Dataset entries:

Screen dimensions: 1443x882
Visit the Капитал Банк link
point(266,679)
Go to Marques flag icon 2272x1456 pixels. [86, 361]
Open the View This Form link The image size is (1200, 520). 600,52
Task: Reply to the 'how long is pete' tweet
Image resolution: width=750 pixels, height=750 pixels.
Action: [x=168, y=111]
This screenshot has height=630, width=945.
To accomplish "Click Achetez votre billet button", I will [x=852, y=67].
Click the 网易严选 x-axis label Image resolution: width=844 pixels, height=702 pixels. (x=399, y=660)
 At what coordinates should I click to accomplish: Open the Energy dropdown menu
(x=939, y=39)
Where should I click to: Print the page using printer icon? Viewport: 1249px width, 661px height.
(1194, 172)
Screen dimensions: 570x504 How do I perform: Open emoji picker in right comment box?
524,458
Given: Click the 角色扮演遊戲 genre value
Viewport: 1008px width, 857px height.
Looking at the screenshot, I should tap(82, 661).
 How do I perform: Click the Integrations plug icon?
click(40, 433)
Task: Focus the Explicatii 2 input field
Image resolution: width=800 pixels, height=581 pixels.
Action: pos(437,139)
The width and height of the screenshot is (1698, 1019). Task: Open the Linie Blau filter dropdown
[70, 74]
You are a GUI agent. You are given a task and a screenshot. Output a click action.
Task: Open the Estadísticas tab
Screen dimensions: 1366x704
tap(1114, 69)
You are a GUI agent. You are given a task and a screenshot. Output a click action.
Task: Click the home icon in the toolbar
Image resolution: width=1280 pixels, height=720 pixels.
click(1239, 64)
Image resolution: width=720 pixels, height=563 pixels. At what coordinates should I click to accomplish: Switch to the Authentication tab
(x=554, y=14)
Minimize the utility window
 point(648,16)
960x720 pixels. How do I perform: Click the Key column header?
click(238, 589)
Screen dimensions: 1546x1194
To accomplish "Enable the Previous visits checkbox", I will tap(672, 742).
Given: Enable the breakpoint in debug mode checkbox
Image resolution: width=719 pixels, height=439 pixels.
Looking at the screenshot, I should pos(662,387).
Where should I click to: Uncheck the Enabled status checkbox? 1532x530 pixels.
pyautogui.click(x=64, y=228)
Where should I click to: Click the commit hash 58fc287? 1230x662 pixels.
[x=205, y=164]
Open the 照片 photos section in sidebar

**WORK REQUIRED**
Pull out all lines from the entries above that include the word "will".

**WORKED SOLUTION**
To accomplish "Click Achetez votre billet button", I will [x=852, y=67].
To accomplish "Enable the Previous visits checkbox", I will tap(672, 742).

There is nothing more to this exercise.